Sie waren einst ein Bundesligastar, genießen beim 1. FC Köln Legendenstatus. An welche Spiele erinnern Sie sich besonders gerne?

Scherz: Im Jahr 2002 hatten wir mit dem 1. FC Köln bei meinem Ex-Verein FC St. Pauli gespielt. Beim 3:2-Sieg sind mir alle drei Treffer gelungen. Auch an die insgesamt vier Aufstiege mit dem 1. FC Köln erinnere ich mich gerne. Die Abstiege habe ich jedoch von der Festplatte gelöscht. (lacht)

Sie haben 209 Erst- und 147 Zweitligaspiele absolviert. Was kann die aktuelle Spielergeneration mit dem Namen Matthias Scherz noch anfangen?

Scherz: Manuel Glowacz, der mit 37 Jahren der älteste Spieler im Team ist und der beim 1. FC Köln in der Traditionsmannschaft ab und zu aushilft, kannte mich bereits. Bei den jüngeren Spielern sieht es dagegen anders aus. Damit kann ich aber gut leben.

Sie waren zuletzt auch beim Abschiedsspiel von Lukas Podolski im ausverkauften RheinEnergieStadion dabei. Mal ehrlich: Wie sehr vermissen Sie die große Fußballbühne?

Scherz: Die Geschichten aus der Vergangenheit kann man nach dem Training mal bei einem Bier erzählen. Irgendwann muss man erkennen, dass man zu alt ist, und die Schuhe an den Nagel hängen. Ich hatte das große Glück, dass ich mir als Fußballprofi meinen Kindheitstraum erfüllen konnte. Ich lebe aber im Hier und Jetzt und will mit dem SC Fliesteden erfolgreich sein.

Glauben Sie, dass Ihr Herzensklub 1. FC Köln die Rückkehr in die Bundesliga schafft?

Scherz: Die Mannschaft ist erfolgreich, was letztlich entscheidend ist. Spielerisch haut es mich noch nicht vom Hocker. Das Team hat in dieser Saison aber schon achtmal zu Null gespielt. Wenn der 1. FC Köln so weitermacht, bin ich guter Dinge, dass der Aufstieg gelingt.

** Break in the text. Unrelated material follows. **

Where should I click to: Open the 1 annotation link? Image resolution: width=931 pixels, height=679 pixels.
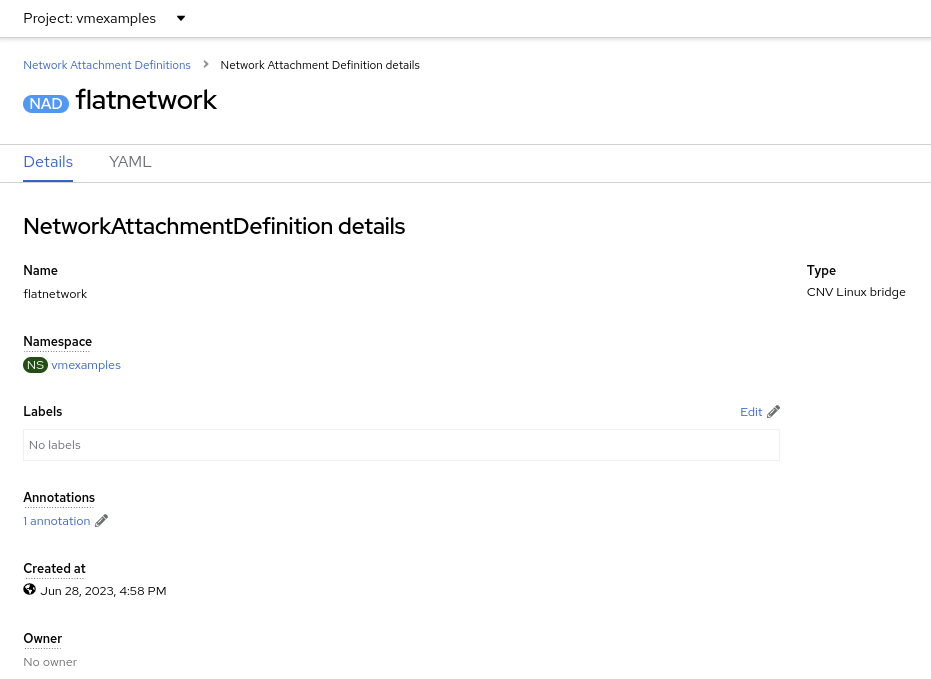point(57,521)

Welcher Trainer in Ihrer Laufbahn hat Sie am meisten beeindruckt und wie würden Sie Ihre Arbeitsweise beschreiben?

Scherz: Ich habe sehr gerne mit Ewald Lienen zusammengearbeitet, der mit uns viele Abläufe trainiert hat. Bei Friedhelm Funkel hat mir die Art der Mannschaftsführung imponiert und bei Huub Stevens musste immer die Null stehen. Auch vom leider viel zu früh verstorbenen Christoph Daum habe ich viele Dinge mitgenommen.

Worauf kommt es Ihnen beim SC Fliesteden bis zum Ligastart im März besonders an?

Scherz: Für uns wird entscheidend sein, dass wir die Räume enger machen, insgesamt kompakter stehen und weniger Gegentore kassieren. Das wäre die Basis für den Erfolg.